Physics-Based Generative Adversarial Models for Image Restoration and Beyond
This addresses image quality issues in low-level vision tasks for applications like photography and computer vision, but it is incremental as it builds on existing GAN methods.
The authors tackled ill-posed image restoration problems like deblurring and dehazing by proposing a physics model constrained learning algorithm within a GAN framework, which performs favorably against state-of-the-art methods in experiments.
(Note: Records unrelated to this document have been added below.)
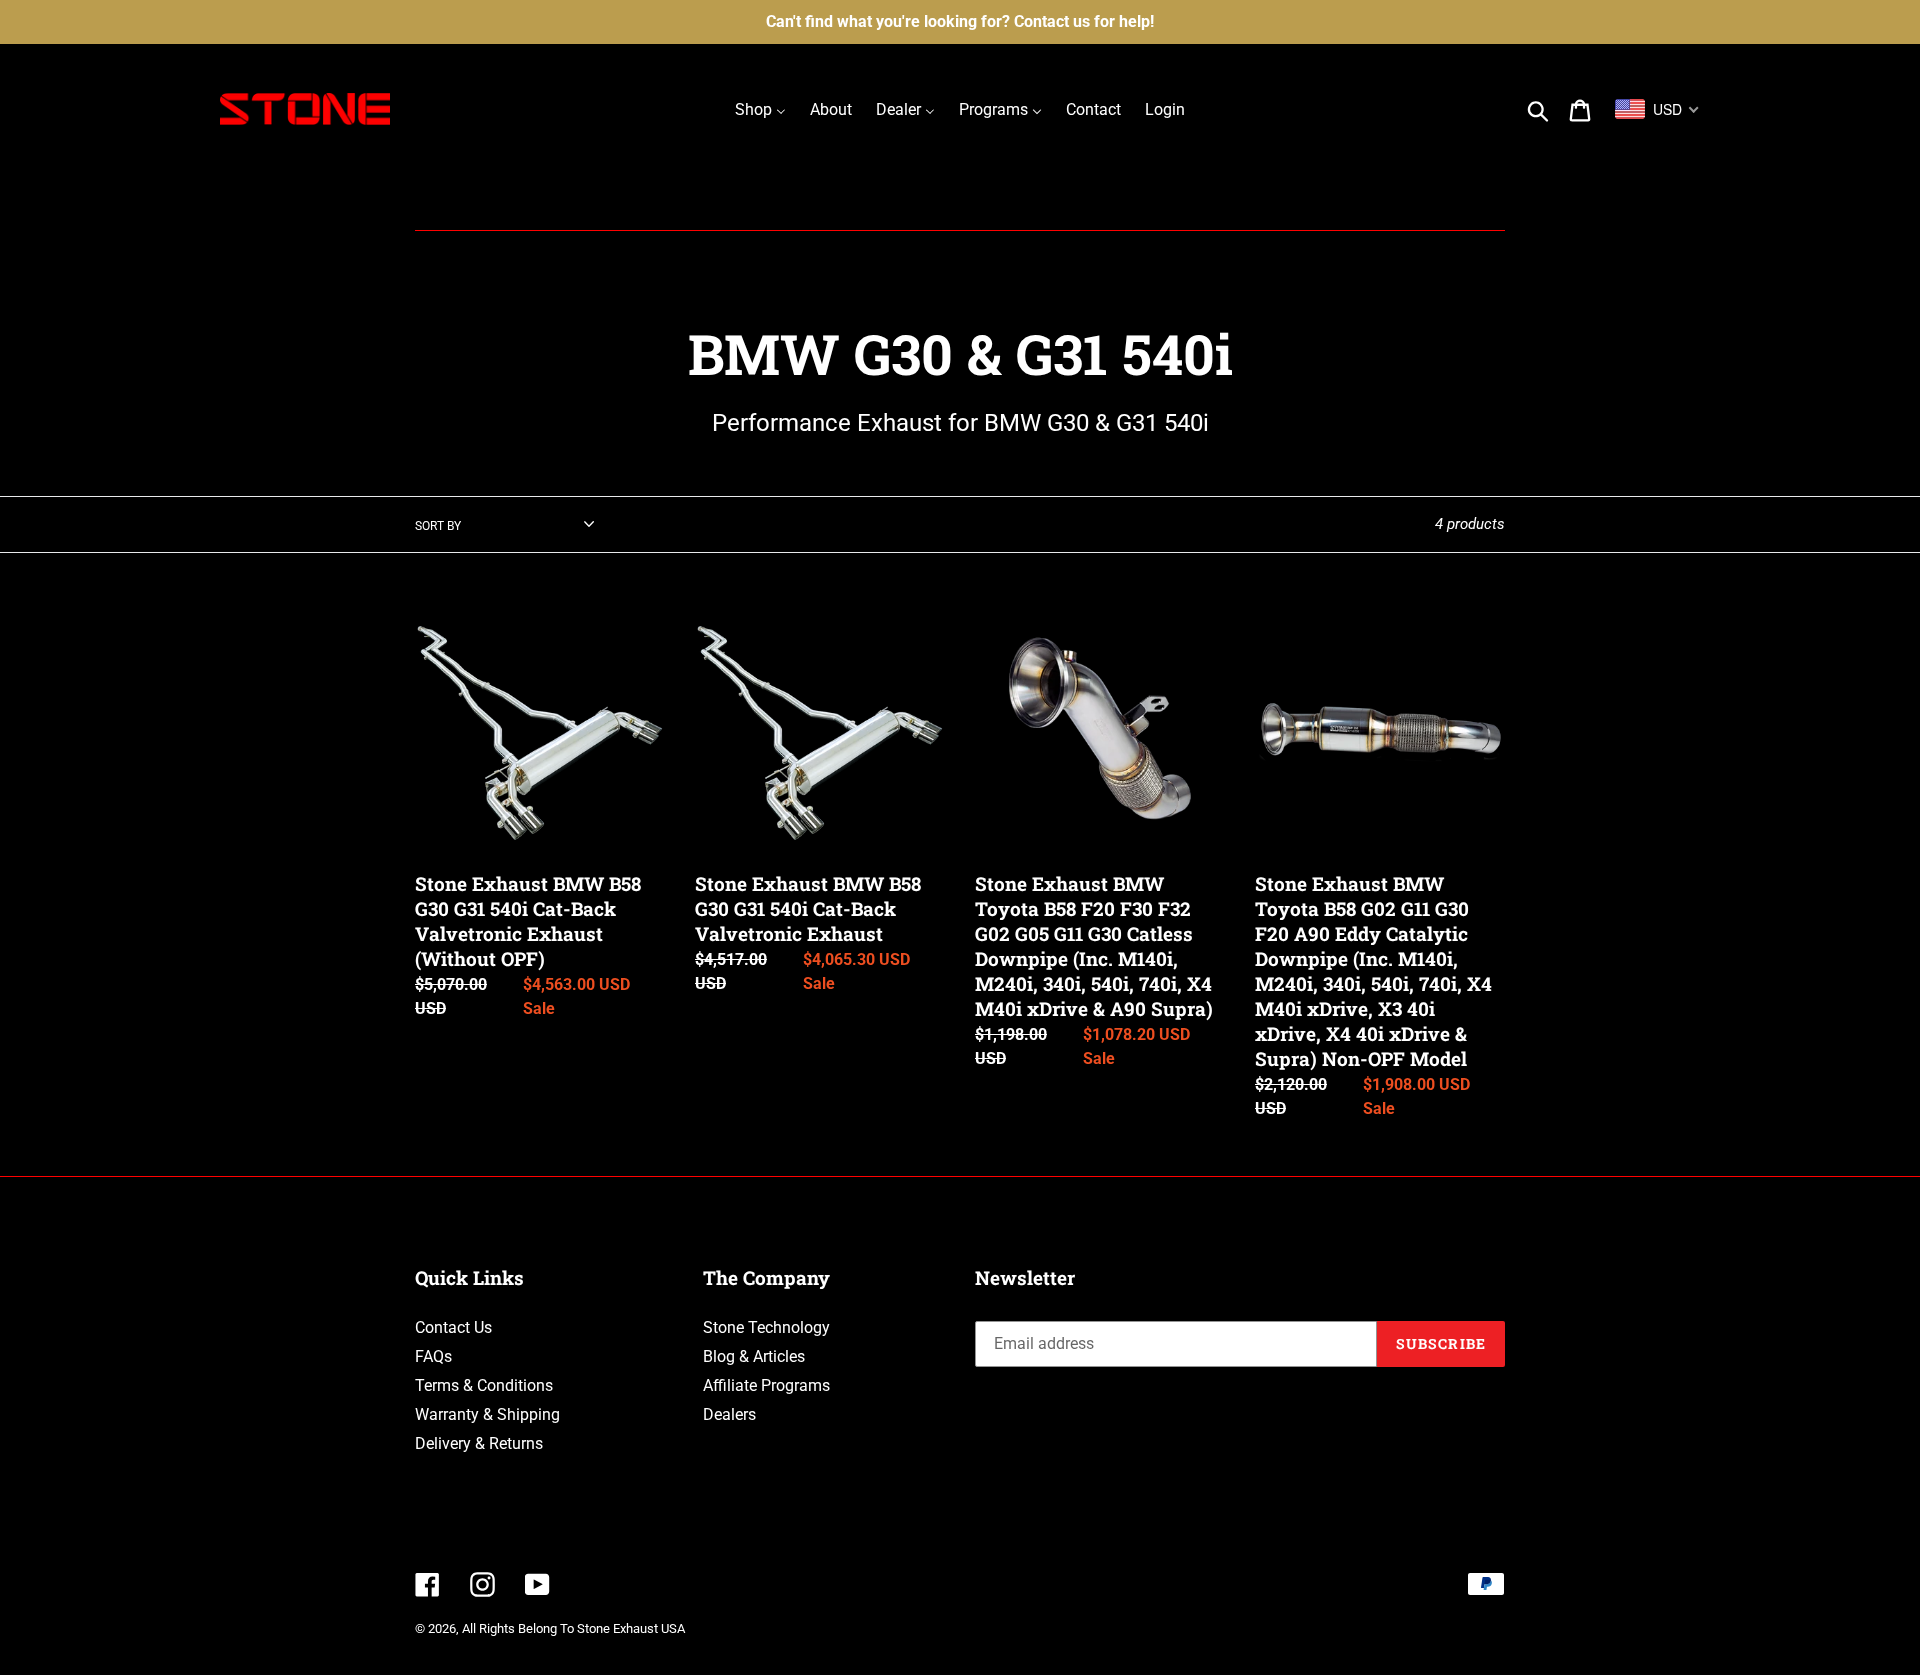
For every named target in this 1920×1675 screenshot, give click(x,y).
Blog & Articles (754, 1356)
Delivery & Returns (479, 1443)
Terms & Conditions (484, 1385)
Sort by (438, 526)
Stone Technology (766, 1327)
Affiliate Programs (766, 1385)
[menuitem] (760, 109)
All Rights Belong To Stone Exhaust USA (573, 1628)
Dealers (729, 1414)
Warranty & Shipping (487, 1414)
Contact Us (453, 1327)
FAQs (433, 1356)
We present an algorithm to directly solve numerous image restoration problems (e.g., image deblurring, image dehazing, image deraining, etc.). These problems are highly ill-posed, and the common assumptions for existing methods are usually based on heuristic image priors. In this paper, we find that these problems can be solved by generative models with adversarial learning. However, the basic formulation of generative adversarial networks (GANs) does not generate realistic images, and some structures of the estimated images are usually not preserved well. Motivated by an interesting observation that the estimated results should be consistent with the observed inputs under the physics models, we propose a physics model constrained learning algorithm so that it can guide the estimation of the specific task in the conventional GAN framework. The proposed algorithm is trained in an end-to-end fashion and can be applied to a variety of image restoration and related low-level vision problems. Extensive experiments demonstrate that our method performs favorably against the state-of-the-art algorithms.